Directions. Every entry below is to be copied exactly as written.

━━━━━ Data excerpts

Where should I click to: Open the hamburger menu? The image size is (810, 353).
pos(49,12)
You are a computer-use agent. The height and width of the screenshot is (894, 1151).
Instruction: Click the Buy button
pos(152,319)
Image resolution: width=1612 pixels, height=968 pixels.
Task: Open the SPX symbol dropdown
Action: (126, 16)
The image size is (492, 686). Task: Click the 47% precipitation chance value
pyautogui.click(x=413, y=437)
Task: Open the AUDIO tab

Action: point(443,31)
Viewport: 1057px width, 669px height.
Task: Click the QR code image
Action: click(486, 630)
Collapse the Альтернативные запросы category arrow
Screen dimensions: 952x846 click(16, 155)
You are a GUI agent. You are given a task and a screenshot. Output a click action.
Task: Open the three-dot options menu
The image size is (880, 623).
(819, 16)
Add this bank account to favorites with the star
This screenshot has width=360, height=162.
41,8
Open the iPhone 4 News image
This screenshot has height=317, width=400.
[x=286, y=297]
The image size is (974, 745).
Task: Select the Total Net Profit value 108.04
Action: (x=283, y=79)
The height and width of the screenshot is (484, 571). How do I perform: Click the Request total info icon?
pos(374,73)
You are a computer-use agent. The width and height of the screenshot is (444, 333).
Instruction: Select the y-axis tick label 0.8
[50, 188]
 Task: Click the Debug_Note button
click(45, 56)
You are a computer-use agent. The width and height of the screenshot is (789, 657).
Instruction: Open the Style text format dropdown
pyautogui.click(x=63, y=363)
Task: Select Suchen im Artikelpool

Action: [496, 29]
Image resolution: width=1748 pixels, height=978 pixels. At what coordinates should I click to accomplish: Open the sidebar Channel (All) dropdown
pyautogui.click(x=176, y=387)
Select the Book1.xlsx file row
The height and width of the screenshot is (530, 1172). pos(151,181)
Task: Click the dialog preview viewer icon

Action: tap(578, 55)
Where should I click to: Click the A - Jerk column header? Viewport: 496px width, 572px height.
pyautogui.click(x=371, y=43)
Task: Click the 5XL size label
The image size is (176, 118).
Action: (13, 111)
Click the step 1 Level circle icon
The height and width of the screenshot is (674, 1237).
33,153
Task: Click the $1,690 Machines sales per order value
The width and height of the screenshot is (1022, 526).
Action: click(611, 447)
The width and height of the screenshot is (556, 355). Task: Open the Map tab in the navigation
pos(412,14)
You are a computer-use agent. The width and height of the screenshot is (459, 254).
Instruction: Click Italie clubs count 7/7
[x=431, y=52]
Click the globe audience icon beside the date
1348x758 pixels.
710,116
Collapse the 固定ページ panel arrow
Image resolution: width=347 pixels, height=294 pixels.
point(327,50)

━━━━━━━━━━

Task solution.
Where should I click to: Open the hamburger menu? The image size is (810, 353).
pos(49,12)
You are a computer-use agent. The height and width of the screenshot is (894, 1151).
Instruction: Click the Buy button
pos(152,319)
Image resolution: width=1612 pixels, height=968 pixels.
Task: Open the SPX symbol dropdown
Action: (126, 16)
The image size is (492, 686). Task: Click the 47% precipitation chance value
pyautogui.click(x=413, y=437)
Task: Open the AUDIO tab

Action: point(443,31)
Viewport: 1057px width, 669px height.
Task: Click the QR code image
Action: click(486, 630)
Collapse the Альтернативные запросы category arrow
Screen dimensions: 952x846 click(16, 155)
You are a GUI agent. You are given a task and a screenshot. Output a click action.
Task: Open the three-dot options menu
The image size is (880, 623).
(819, 16)
Add this bank account to favorites with the star
This screenshot has width=360, height=162.
41,8
Open the iPhone 4 News image
This screenshot has height=317, width=400.
[x=286, y=297]
The image size is (974, 745).
Task: Select the Total Net Profit value 108.04
Action: (x=283, y=79)
The height and width of the screenshot is (484, 571). How do I perform: Click the Request total info icon?
pos(374,73)
You are a computer-use agent. The width and height of the screenshot is (444, 333).
Instruction: Select the y-axis tick label 0.8
[50, 188]
 Task: Click the Debug_Note button
click(45, 56)
You are a computer-use agent. The width and height of the screenshot is (789, 657).
Instruction: Open the Style text format dropdown
pyautogui.click(x=63, y=363)
Task: Select Suchen im Artikelpool

Action: [496, 29]
Image resolution: width=1748 pixels, height=978 pixels. At what coordinates should I click to accomplish: Open the sidebar Channel (All) dropdown
pyautogui.click(x=176, y=387)
Select the Book1.xlsx file row
The height and width of the screenshot is (530, 1172). pos(151,181)
Task: Click the dialog preview viewer icon

Action: tap(578, 55)
Where should I click to: Click the A - Jerk column header? Viewport: 496px width, 572px height.
pyautogui.click(x=371, y=43)
Task: Click the 5XL size label
The image size is (176, 118).
Action: (13, 111)
Click the step 1 Level circle icon
The height and width of the screenshot is (674, 1237).
33,153
Task: Click the $1,690 Machines sales per order value
The width and height of the screenshot is (1022, 526).
Action: click(611, 447)
The width and height of the screenshot is (556, 355). Task: Open the Map tab in the navigation
pos(412,14)
You are a computer-use agent. The width and height of the screenshot is (459, 254).
Instruction: Click Italie clubs count 7/7
[x=431, y=52]
Click the globe audience icon beside the date
1348x758 pixels.
710,116
Collapse the 固定ページ panel arrow
Image resolution: width=347 pixels, height=294 pixels.
point(327,50)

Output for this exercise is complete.